If you have to use it, you can try using --backend cython.

If you could share the file with the pairs that causes this error, it would help us a lot.

ddepierre commented 1 year ago

Ok it worked fine with --max-mismatch 3 and --backend cython

Can --max-mismatch 500 be used to filter out pairs with a distance <500bp (even if of course it is not the purpose of the dedup function) ? Or do I misunderstand this option?

Phlya commented 1 year ago

Generally, dedup considers pairs with exactly matching coordinates to be duplicates of each other. However there might occasionally be pairs shifted by a few base pairs that might also be duplicates.
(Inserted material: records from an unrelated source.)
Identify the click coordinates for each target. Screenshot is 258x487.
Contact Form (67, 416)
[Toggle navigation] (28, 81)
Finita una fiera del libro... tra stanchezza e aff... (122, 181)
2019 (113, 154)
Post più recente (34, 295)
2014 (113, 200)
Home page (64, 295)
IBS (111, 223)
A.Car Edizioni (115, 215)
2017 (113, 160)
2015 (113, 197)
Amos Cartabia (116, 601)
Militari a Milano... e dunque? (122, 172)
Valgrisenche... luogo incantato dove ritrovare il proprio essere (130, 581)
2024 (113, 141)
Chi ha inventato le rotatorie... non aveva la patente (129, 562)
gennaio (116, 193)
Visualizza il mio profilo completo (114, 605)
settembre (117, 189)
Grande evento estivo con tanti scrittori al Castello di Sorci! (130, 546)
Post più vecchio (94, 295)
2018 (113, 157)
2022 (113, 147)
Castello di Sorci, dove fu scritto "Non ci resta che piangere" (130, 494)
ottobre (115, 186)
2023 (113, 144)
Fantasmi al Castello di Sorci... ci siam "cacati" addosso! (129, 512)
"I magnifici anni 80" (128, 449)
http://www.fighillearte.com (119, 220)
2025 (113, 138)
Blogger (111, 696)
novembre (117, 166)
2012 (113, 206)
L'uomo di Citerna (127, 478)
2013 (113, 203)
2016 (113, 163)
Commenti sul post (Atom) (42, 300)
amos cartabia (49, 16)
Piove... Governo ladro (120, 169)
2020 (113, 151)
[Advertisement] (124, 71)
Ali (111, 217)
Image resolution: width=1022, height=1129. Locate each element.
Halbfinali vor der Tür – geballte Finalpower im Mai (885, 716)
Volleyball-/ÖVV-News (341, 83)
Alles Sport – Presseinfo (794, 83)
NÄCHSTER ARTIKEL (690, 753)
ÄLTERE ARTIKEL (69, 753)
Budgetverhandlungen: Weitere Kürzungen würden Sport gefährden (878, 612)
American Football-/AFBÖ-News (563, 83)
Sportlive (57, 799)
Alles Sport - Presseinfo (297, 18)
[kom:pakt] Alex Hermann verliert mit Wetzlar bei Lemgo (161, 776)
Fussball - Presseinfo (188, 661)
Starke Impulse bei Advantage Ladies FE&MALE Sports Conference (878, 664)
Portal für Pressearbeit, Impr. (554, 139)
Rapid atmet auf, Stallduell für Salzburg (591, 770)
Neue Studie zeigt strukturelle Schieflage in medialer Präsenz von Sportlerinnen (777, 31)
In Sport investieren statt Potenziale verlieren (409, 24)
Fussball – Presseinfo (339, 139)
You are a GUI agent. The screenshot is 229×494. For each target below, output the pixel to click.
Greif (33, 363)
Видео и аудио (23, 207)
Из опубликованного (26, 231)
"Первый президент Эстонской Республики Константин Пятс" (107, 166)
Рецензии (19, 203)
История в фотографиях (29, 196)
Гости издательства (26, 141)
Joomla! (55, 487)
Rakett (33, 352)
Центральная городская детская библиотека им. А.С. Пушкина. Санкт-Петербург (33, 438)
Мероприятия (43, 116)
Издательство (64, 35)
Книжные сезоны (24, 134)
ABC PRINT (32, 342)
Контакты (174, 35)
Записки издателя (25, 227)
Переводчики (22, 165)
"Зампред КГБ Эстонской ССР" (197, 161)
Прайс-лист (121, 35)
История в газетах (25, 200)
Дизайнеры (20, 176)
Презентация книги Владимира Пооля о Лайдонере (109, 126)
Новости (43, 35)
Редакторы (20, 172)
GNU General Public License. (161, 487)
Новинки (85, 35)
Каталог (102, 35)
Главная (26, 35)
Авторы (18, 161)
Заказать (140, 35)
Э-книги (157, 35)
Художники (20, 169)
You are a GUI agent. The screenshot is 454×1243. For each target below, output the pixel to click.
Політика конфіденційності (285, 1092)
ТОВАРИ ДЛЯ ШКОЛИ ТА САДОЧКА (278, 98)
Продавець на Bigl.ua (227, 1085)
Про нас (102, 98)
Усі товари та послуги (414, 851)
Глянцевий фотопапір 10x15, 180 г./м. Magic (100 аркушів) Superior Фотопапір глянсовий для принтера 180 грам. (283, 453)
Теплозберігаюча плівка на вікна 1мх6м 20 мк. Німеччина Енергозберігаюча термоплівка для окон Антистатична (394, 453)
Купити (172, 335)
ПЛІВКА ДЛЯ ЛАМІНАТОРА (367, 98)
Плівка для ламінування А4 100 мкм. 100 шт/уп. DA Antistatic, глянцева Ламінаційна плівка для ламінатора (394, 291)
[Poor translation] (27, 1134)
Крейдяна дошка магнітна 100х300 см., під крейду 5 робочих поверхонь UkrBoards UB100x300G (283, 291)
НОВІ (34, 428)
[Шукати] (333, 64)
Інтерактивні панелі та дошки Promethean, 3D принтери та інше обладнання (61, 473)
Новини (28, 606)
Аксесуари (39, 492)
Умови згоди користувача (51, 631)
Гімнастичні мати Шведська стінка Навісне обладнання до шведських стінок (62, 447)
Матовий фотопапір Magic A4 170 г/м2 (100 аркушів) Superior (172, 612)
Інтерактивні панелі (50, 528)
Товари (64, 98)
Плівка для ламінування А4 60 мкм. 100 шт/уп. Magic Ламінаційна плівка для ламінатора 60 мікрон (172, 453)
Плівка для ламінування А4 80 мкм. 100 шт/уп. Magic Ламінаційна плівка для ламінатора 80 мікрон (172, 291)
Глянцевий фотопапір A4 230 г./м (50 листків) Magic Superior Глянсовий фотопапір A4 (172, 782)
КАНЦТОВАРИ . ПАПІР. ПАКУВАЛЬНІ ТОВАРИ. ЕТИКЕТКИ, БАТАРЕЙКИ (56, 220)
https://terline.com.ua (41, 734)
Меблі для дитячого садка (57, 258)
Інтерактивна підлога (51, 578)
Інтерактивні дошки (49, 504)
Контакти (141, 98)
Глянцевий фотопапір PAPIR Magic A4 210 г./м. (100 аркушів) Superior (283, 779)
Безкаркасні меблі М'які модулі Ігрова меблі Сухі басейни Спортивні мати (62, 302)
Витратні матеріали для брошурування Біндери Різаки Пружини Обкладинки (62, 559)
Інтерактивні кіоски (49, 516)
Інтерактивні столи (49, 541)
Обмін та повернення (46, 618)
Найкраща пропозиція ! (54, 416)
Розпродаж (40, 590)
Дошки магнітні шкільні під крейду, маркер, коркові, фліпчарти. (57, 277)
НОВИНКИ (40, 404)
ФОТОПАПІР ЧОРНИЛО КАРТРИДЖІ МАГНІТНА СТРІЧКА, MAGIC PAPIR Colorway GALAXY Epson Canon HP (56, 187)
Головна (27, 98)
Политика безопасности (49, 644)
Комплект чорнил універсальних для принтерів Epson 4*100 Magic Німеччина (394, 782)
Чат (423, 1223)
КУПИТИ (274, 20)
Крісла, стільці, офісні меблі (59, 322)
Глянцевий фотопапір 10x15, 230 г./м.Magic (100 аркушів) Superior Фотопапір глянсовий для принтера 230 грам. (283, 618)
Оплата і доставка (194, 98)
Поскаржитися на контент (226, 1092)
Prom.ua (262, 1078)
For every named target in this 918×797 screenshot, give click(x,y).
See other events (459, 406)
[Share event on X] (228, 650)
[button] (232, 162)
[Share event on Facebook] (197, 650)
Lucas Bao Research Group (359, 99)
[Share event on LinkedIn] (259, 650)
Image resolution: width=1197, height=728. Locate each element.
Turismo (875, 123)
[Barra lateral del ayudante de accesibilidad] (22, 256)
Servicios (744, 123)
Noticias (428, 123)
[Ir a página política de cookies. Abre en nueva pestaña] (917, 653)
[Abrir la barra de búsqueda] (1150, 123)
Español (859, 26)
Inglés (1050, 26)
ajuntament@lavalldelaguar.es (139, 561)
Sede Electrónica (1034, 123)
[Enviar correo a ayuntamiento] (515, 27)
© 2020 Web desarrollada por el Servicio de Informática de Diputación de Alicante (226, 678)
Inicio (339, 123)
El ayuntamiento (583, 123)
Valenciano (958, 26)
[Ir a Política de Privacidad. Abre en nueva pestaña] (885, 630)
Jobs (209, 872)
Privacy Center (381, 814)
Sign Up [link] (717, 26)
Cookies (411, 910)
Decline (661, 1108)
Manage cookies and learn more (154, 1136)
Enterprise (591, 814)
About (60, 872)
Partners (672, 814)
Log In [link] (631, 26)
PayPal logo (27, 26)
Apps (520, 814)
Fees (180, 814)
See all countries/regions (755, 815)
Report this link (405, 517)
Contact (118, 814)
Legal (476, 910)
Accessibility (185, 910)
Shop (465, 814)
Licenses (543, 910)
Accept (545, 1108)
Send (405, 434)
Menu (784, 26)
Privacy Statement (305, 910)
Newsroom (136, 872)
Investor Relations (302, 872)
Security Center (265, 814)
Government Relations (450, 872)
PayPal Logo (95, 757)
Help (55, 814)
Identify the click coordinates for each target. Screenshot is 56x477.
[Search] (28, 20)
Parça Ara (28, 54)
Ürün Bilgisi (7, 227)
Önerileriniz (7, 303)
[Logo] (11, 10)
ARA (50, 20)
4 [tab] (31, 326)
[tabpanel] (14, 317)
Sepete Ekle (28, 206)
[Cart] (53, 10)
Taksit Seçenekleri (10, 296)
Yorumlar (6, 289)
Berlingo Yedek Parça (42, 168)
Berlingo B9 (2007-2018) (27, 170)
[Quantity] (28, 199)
This option sets the threshold for this inexact matching (e.g. pairs with coordinates (3, 5), (3, 5) are also duplicates, but (3, 5), (3, 6) - only with --max-mismatch 1 or higher.

So in principle you could use a large number if you are using some unusual protocol that would generate such duplicates... But what can happen is that the algorithm tries to annotate all pairs as duplicates of each other and strange things can happen (e.g. it takes forever, it runs out of memory, etc). Cython backend wouldn't have a problem like that, but still you'd end up with no pairs in the end.

Glad this solved your problem!

agalitsyna commented 1 year ago

With --max-mismatch 3 I would recommend switching to --backend cython. Cython and the default engine produce the same results, but Cython is more appropriate for massive numbers of duplicates (usually happens in low-complexity libraries or single-cell analysis).